6A cet égard, les images d’Hugo Zemp touchent juste et restituent bien les continuités et les ruptures entre le monde traditionnel et le milieu urbain. Fidèle à sa méthode de prédilection, l’ethnomusicologue filme seul, évite les commentaires inutiles et privilégie les longs plans séquences, qui mieux que tout artifice, permettent au spectateur de se plonger dans la scène et de s’en imprégner. Soucieux de dépasser la barrière de la langue, il a recours systématiquement au sous-titrage, même dans des moments de fêtes pourtant confus, et la précision des textes, vérifiés avec Siaka Diabaté lui-même avant la sortie du film, apportent une réelle plus-value au document. En peignant le monde de la ville, Hugo Zemp apporte un complément intéressant et nécessaire à ses précédents films.

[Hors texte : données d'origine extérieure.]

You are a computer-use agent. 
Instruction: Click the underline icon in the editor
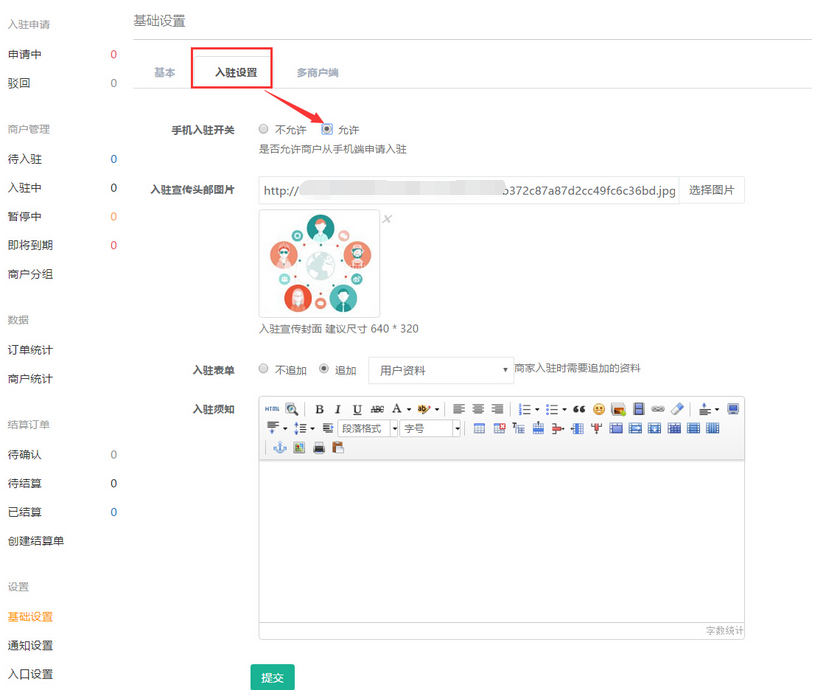tap(357, 409)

7Au chapitre des points faibles, on ne peut que déplorer la prise de son défectueuse lors des interviews. De fait, l’éclatement de la guerre civile n’a pas permis à Hugo Zemp de retourner à Bouaké, ce qui lui aurait sans doute permis de corriger le tir. Mais le vrai défaut, si tant est qu’il faille parler de ça en ces termes, c’est sans doute, encore une fois le choix du titre : le film aurait pu s’appeler « Bouaké » et dans l’état, il ne rend pas justice à la vraie personnalité de Siaka Diabaté, qui est surtout utilisé comme fil rouge. Un défaut qui pourrait bien trouver réparation dans un prochain film : à l’heure qu’il est, un nouveau projet est en cours, qui permettrait de retrouver Siaka Diabaté dans son milieu culturel d’origine. Confronté à d’autres balafonistes traditionnels, son jeu ne peut qu’en sortir valorisé. A suivre…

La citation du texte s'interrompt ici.